Do you really think anybody in the West would care about the Middle East if there was no oil there? Oil is the one thing that gives the whole region strategic importance. Otherwise nobody would even know that countries like Iraq or Iran existed. In fact, Iraq would probably not even exist at all, because it was set up by Britain specifically to put a large oil reserve under the control of a friendly government.
Yes, I am becoming cynical in my old age. - AfricaImports, on 04/07/2009, -0/+7It is amazing how much people have had to endure in other countries, and how little you really hear about it. My thoughts and prayers are definitely with these survivors, it's heartbreaking how this kind of stuff does keep happening, as you said urik88.
- beautifulady, on 04/07/2009, -2/+7The Rwandan tragedy happened in part because its victims weren't white Christians. Somehow, the world seems to have decided that some lives are worth more than others. All the big, powerful countries in the world could have stopped this genocide, but didn't.
And then there came 9/11, a tragedy of much smaller proportions than Rwanda, but in a majority white, Christian country. The consequences of that day are felt around the world and never seem to end. How many countries have been invaded, how many people have died?
Rwanda didn't have a "war on terror." They had a "war of terror." - beautifulady, on 04/07/2009, -1/+5@wpi97, so am I. And I guess that is what is so terrible.
We all know why the US does what it does. And this includes who it supports as allies as well as who is chooses for enemies. Everything is purely self-interest. If it looks as though the US will profit from sending help to another country, it will do it. It doesn't care about the country or its citizens, only about what benefits will come from the intervention. It just seems that the US chooses people who are "other", not white, not Christian, and not European, to bear the brunt of its desire for world hegemony.
A case in point is Afghanistan. Does anyone really believe that Obama is sending up to 500,000 troops there so that they can fight the Taliban? What possible benefit to the US would there be in that? The real benefit lies in the destruction of Afghanistan and its reincarnation as a region through which a very lucrative American-owned gas and oil pipeline will run, all the way to China. China will never become No. 1 superpower in the world if the US manages to control the rapidly dwindling fossil fuel supplies on the planet. If a few people die to accomplish this, what the hell, right? The guys in suits over in Washington will manage to convince the masses that they're "fighting terrorists." - inactive, on 04/08/2009, -1/+4is still happening as we type...Niger, Chad, Darfur, Cameroon Mozambique...get me goin...

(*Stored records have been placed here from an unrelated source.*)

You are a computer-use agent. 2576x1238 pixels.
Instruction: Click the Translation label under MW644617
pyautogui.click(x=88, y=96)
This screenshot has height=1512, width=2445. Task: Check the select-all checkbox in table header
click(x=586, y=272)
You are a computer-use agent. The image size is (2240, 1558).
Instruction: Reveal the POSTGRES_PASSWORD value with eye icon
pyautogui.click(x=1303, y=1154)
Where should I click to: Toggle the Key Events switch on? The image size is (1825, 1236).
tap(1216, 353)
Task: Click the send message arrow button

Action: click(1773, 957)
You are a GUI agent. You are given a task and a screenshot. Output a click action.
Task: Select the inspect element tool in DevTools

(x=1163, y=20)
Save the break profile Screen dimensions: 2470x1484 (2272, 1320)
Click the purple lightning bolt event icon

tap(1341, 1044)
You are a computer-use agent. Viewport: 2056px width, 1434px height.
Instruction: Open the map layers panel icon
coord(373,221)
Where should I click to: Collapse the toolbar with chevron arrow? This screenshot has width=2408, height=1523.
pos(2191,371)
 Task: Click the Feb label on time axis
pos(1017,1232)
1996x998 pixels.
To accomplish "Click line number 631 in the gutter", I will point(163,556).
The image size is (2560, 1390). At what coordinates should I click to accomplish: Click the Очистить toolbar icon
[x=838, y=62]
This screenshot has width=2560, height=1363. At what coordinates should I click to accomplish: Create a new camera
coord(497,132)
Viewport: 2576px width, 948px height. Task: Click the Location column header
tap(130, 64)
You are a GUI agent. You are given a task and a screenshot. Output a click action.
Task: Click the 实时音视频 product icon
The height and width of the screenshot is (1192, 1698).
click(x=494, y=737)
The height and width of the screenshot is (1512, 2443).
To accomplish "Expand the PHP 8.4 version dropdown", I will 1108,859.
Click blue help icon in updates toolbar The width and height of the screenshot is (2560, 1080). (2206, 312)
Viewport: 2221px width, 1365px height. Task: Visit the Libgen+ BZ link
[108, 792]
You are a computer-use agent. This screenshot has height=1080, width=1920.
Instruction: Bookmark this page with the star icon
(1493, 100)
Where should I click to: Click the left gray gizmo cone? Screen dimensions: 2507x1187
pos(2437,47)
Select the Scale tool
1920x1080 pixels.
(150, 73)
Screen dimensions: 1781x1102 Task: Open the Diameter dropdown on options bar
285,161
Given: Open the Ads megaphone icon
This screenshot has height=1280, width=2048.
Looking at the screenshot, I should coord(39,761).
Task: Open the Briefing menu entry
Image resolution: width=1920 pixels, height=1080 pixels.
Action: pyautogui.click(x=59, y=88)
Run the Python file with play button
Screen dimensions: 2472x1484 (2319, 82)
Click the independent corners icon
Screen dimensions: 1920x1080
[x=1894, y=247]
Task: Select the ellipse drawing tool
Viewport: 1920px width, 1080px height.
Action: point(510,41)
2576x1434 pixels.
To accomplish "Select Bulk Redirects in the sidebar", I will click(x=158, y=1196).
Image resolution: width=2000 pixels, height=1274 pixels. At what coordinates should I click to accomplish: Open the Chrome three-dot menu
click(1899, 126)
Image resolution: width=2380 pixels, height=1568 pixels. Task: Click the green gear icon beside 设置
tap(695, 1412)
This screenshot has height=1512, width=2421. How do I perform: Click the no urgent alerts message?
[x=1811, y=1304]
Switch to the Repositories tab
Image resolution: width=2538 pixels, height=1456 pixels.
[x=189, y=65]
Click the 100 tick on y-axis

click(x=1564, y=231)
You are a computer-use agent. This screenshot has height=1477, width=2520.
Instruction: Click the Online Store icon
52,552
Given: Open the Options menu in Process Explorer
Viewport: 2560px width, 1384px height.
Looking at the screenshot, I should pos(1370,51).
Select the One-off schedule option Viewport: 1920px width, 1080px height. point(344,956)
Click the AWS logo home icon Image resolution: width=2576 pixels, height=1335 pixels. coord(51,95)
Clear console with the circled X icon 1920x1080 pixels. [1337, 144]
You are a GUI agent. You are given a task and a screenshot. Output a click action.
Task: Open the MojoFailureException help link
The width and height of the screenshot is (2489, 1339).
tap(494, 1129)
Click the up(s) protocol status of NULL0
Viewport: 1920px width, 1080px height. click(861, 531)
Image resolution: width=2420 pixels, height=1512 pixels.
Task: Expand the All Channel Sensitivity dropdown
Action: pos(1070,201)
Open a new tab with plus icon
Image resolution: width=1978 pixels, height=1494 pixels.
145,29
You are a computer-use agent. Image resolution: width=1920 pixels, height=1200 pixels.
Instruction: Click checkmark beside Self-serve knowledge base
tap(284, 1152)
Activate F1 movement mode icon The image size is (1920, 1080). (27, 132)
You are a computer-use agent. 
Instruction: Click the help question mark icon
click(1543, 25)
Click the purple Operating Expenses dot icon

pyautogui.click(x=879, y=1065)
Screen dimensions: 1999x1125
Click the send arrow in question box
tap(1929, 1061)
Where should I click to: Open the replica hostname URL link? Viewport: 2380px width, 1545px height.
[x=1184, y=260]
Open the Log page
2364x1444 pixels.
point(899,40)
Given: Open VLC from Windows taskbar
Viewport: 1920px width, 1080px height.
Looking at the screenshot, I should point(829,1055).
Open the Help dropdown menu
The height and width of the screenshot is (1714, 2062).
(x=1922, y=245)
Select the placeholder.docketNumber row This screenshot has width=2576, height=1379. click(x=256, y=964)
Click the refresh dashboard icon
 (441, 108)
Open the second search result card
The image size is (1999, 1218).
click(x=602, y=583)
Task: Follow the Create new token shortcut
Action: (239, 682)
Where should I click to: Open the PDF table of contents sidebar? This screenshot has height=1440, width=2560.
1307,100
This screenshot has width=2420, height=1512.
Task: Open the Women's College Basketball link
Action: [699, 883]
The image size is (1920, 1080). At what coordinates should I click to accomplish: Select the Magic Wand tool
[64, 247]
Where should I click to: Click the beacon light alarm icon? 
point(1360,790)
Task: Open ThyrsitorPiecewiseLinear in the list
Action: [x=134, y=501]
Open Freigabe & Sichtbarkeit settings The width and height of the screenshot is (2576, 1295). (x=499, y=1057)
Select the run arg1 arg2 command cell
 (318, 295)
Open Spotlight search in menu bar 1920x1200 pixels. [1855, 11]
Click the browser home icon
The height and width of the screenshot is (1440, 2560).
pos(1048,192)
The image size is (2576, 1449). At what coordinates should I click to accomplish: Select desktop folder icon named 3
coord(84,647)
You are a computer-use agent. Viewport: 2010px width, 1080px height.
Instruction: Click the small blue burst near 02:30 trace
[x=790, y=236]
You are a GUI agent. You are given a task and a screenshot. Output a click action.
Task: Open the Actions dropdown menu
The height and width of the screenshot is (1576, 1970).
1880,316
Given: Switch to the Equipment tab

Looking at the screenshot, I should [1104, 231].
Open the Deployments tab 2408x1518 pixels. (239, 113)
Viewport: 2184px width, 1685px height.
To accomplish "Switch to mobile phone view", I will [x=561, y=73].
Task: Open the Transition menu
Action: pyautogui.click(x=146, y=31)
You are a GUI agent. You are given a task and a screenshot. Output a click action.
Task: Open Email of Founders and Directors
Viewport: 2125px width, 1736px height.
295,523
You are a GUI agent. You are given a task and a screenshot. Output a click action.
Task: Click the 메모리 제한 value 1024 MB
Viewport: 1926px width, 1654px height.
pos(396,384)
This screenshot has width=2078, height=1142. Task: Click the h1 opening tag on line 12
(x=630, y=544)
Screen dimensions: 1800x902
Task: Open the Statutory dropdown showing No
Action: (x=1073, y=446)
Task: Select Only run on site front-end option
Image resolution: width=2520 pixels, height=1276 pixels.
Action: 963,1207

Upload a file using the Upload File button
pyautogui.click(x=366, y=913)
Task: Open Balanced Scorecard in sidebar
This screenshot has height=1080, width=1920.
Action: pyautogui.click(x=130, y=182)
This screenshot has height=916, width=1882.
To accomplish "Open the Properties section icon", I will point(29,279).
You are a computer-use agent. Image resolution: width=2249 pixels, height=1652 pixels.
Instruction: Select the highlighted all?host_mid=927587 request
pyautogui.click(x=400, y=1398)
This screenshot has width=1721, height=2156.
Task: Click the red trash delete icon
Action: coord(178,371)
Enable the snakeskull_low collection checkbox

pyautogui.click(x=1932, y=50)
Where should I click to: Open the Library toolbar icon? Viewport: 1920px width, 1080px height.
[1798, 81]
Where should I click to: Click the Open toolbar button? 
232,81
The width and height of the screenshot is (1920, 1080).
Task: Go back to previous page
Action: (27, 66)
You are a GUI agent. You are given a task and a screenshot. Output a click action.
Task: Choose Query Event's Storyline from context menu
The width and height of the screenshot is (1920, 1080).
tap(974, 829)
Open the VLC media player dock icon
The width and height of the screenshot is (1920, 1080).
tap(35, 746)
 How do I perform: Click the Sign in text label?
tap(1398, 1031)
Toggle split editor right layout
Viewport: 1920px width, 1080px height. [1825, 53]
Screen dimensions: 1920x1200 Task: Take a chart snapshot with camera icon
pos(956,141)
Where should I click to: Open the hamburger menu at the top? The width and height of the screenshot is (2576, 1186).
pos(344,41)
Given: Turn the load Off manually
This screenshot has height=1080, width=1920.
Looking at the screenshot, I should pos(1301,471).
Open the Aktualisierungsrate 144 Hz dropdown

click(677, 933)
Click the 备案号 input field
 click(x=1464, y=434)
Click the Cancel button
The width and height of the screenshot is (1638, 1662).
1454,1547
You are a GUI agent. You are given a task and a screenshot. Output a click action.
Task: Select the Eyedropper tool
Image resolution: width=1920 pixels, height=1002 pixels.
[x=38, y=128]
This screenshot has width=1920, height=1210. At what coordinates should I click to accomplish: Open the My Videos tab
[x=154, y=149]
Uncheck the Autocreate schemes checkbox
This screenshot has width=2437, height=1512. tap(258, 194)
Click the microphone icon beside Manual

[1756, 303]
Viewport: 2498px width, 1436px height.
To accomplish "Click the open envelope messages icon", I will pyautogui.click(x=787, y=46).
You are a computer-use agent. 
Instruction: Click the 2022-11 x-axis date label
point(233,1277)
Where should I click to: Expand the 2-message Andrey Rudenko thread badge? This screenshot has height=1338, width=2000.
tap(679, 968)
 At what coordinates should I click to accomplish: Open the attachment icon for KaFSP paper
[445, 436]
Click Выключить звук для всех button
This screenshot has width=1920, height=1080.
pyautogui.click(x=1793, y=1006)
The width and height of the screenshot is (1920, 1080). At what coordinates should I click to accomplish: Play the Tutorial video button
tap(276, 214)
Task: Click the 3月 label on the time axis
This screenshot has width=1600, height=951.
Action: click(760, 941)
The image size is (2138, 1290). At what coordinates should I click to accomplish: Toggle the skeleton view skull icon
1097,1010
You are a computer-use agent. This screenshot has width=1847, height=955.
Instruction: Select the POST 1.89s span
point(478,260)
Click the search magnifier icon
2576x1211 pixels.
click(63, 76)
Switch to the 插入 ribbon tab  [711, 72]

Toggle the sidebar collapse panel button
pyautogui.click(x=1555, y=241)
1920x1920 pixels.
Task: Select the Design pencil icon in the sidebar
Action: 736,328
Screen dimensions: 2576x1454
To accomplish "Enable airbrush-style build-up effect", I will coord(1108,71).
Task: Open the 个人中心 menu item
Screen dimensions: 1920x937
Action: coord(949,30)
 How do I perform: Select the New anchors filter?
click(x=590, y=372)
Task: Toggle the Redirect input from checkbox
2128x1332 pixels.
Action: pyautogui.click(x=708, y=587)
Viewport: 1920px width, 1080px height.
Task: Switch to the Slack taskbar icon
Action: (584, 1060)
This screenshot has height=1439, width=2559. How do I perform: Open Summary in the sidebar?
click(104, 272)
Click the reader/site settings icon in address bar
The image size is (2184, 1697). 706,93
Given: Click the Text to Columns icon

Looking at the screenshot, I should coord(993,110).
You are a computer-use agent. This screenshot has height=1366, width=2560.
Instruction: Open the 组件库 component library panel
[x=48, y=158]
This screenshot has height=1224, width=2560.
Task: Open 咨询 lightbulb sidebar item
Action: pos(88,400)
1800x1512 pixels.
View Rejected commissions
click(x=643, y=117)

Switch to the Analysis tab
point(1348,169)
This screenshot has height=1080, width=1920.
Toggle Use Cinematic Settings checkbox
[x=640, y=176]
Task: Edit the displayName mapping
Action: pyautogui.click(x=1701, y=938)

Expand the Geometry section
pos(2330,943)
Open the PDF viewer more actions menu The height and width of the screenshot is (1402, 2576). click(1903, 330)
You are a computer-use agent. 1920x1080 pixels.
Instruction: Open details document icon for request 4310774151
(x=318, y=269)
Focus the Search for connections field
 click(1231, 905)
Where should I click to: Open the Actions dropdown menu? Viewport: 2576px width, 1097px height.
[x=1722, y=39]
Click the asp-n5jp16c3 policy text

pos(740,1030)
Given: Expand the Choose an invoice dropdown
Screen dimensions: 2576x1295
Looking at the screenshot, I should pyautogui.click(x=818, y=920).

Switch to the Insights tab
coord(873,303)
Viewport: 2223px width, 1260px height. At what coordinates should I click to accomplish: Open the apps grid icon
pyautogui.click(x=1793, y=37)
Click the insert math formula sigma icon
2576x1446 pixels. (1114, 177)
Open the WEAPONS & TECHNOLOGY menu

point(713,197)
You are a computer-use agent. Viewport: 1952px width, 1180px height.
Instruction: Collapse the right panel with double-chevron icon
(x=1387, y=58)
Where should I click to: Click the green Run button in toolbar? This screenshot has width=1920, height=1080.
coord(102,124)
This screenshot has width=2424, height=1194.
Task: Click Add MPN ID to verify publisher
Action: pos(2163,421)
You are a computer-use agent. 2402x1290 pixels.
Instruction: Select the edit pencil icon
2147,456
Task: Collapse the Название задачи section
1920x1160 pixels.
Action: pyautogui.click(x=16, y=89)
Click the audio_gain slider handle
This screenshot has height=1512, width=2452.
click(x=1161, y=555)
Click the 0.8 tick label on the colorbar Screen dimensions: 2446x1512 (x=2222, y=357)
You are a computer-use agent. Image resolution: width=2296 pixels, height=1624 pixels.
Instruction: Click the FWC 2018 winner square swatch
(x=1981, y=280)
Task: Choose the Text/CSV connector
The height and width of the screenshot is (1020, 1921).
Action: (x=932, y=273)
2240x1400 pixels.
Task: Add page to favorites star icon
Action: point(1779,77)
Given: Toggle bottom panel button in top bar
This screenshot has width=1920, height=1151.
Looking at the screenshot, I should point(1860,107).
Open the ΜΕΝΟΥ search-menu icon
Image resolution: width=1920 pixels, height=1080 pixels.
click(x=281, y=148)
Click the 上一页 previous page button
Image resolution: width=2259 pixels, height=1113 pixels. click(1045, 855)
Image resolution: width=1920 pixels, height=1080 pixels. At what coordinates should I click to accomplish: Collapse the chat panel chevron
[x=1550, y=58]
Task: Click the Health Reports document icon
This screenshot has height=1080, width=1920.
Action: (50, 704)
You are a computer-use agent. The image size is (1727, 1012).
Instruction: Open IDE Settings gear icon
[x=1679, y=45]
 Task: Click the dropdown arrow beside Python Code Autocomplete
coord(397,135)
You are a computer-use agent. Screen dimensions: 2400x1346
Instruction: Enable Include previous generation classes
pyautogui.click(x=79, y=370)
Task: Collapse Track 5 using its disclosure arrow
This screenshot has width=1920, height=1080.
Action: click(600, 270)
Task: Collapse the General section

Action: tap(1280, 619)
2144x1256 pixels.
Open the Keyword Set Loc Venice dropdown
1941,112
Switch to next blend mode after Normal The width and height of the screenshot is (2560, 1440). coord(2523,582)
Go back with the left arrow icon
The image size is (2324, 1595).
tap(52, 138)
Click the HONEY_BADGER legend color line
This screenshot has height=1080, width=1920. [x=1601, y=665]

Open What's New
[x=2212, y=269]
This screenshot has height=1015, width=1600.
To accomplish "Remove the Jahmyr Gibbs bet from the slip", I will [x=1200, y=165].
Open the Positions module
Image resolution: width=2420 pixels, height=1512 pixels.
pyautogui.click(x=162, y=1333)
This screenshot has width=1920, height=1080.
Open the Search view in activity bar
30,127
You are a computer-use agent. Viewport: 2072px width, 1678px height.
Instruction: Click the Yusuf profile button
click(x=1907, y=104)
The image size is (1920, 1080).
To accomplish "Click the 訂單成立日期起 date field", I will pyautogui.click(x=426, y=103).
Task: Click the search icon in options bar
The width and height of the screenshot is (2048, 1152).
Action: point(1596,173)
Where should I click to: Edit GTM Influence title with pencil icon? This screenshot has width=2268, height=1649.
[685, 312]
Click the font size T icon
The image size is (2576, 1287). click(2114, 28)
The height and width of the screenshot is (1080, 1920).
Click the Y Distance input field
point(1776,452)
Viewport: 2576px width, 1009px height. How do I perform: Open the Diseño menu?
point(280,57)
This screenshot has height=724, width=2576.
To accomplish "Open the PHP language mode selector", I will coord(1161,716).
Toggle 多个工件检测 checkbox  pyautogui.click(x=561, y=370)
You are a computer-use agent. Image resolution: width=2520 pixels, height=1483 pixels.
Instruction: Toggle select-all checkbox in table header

- wpi97, on 04/08/2009, -0/+2There is truth in what you are saying, but I do believe that fighting the Taliban is still one of the main objectives. Leaving a power vacuum in Afghanistan after the Soviet withdrawal allowed the Taliban to take over and ultimately lead to 9/11 and the dangerous situation we are all in today. Making the same mistake again would not be wise. The Taliban is a danger to the entire region, to Pakistan and to the Central Asian countries, and it can become the source of other terrorist attacks on the scale of 9/11 or even worse.
- sarahlee, on 04/08/2009, -0/+2Thank you for sharing that.
- AfricaImports, on 04/08/2009, -0/+1What an excellent way to commemorate the day. I am touched by your story. Thank you for sharing.
- inactive, on 04/08/2009, -1/+2we marked this day with friends and sat around a table with 18 countries represented...we feasted and cooked together and took food all around the city to several homes, we later watched 2 hours of slides from our experiences there and will be showing the collection to a few High Schools here in Amsterdam ....I was in Rwanda also for 3 years and that war was a defining moment in my career...that's when i decided to use myself as a weapon and leave the guns behind. well actually it was earlier than this but i was obliged to carry and Rwanda changed all that. have never carried one since.